Bypolls becoming a regular feature in State politics

Bypolls becoming a regular feature in State politics

13 byelections held in 3 years costing Rs 30 lakh per constituency

Three more are scheduled to be held next month – for Channapatna, Jagalur and Bangarpet constituencies. Bypolls are likely to be held for 17 more constituencies in the coming days.

Of the 17 constituencies (Channapatna is facing bypoll for the second time), bypolls to 12 were necessitated due to ‘Operation Lotus’ (poaching MLAs of the Opposition parties) by the ruling BJP.

Bypolls to Ramanagar and Chittapur seats were held as MLAs H D Kumaraswamy and Mallikarjuna Kharge resigned, after their election to the Lok Sabha. Maddur, Kadur and Gulbarga South went to the bypolls after the death of the sitting MLAs.
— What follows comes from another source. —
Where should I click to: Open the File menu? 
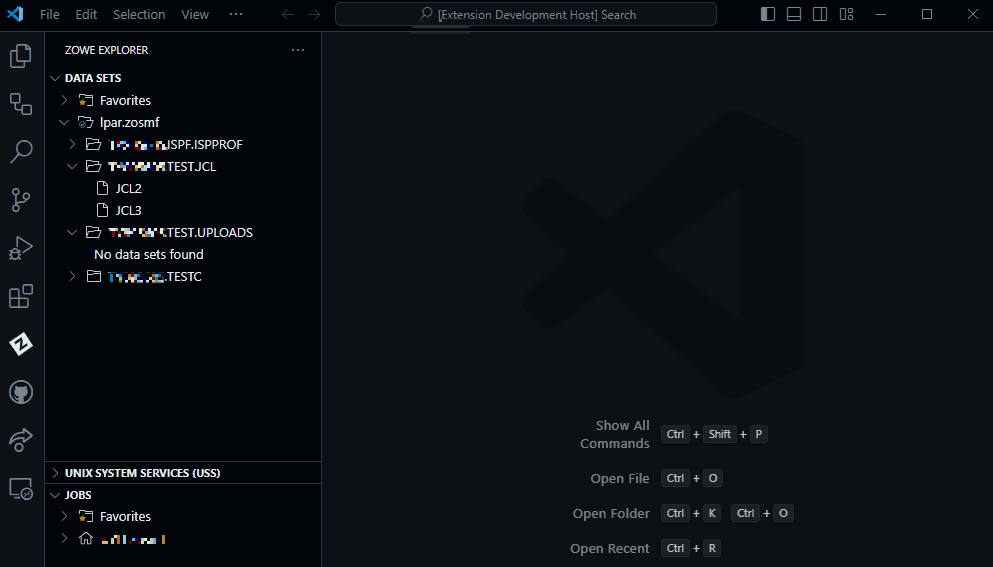50,14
The Office of the Chief Electoral Officer, Karnataka, spends an average of Rs 30 lakh to conduct the byelection to an Assembly constituency.

Chief Minister Yeddyurappa had the support of just 115 MLAs in the Assembly, including five independents, when he formed his government on May 30, 2008. He embarked on ‘Operation Lotus’ to woo MLAs of the Congress and JD(S) to bring stability to his government.
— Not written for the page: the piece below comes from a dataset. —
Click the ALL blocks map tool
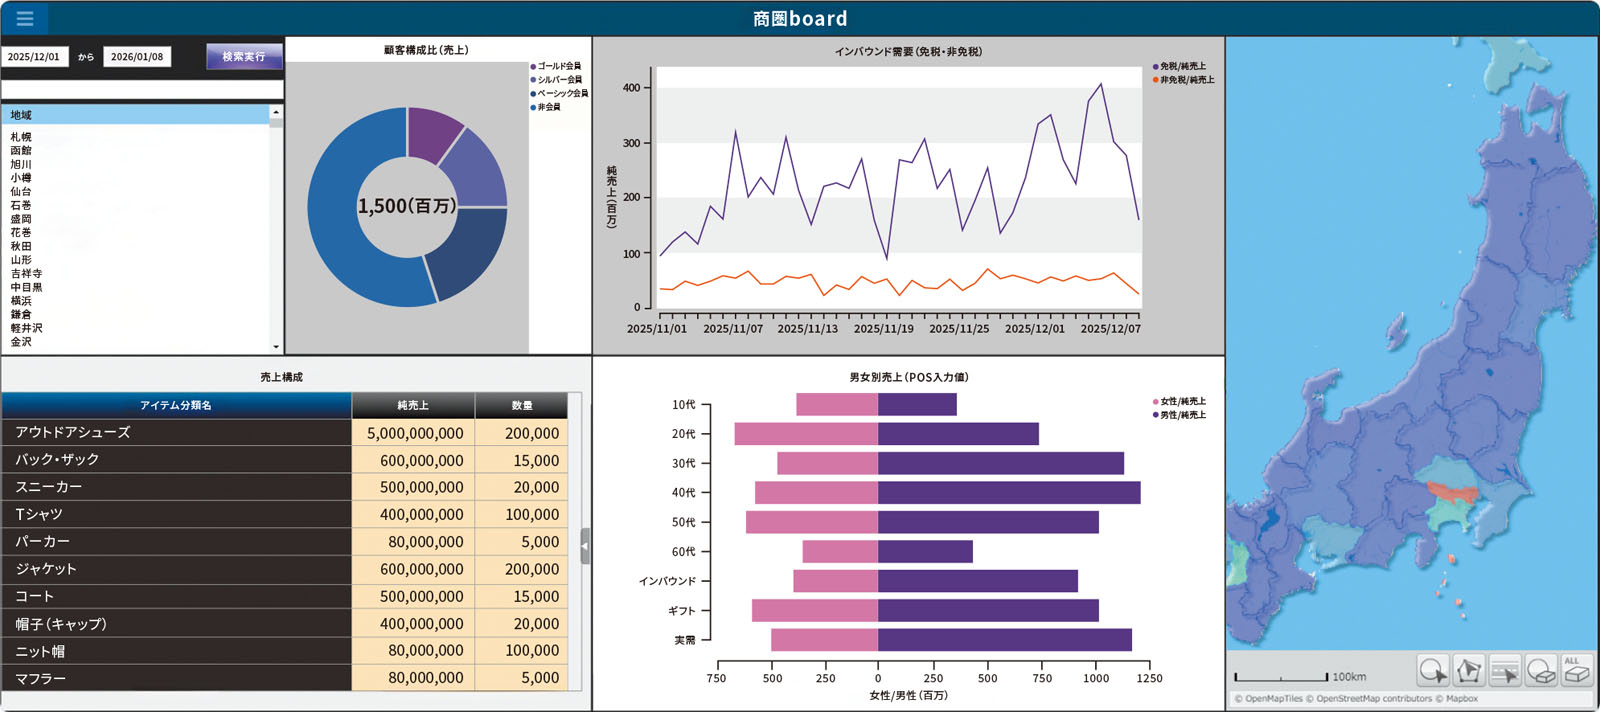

As a result, eight Assembly seats went to bypolls within four months of the formation of the government in 2008 (it also included Maddur, where sitting JD(S) MLA Siddaraju passed away). Despite winning five of the eight seats in the byelections, the BJP was far from satisfied. It went on poaching rival party MLAs.

Byelections were held for five more Assembly seats in 2009. While three were due to ‘Operation Lotus,’ two went to bypolls as the respective MLAs got elected to Parliament.
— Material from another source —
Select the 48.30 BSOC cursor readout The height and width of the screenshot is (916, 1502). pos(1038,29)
In 2010, two constituencies – Gulbarga South and Kadur – went to bypolls due to the death of the sitting MLAs.There was one more round of ‘Operation Lotus’ in 2010 when 16 MLAs, including 11 belonging to the BJP, raised the banner of revolt. All of them were disqualified by the Speaker.

Three MLAs, one from the JD(S) and three from the Congress, were made to resign to help Yeddyurappa sail through the two back-to-back trust votes.

Recently, another JD(S) MLA, Sanganna Karadi, resigned from his membership and joined the BJP.

Presently, cases pertaining to 16 disqualified MLAs are pending before the Supreme Court. If the SC upholds the Speaker’s order, byelections will have to be held for these constituencies also.

Dubious record

Shuttling between the State Assembly and Parliament, Kumaraswamy has necessitated a byelection and might give rise to another if he sticks to his decision to contest from Channaptna.

After being elected to the Assembly from Ramanagar in 2008, he resigned the seat the next year when he won the Bangalore rural Lok Sabha constituency.

If he resigns as MP, a byelection to his Lok Sabha constituency will have to be held within six months. The Office of the Chief Electoral Officer, Karnataka, spends an average of Rs 2.4 crore to conduct a byelection to a parliamentary constituency, which normally covers seven to eight Assembly constituencies.

Constituencies which went to bypolls

Arabhavi, Devadurga, Hukkeri, Karwar, Doddaballapur, Madhugiri, Govindarajanagar,  Channapatna, Kollegal, Bangarpet, Jagalur (all due to Operation Lotus), Maddur, Gulbarga South, Kadur (due to death of sitting MLAs), Chittapur, Ramanagar (due to MLAs becoming MPs).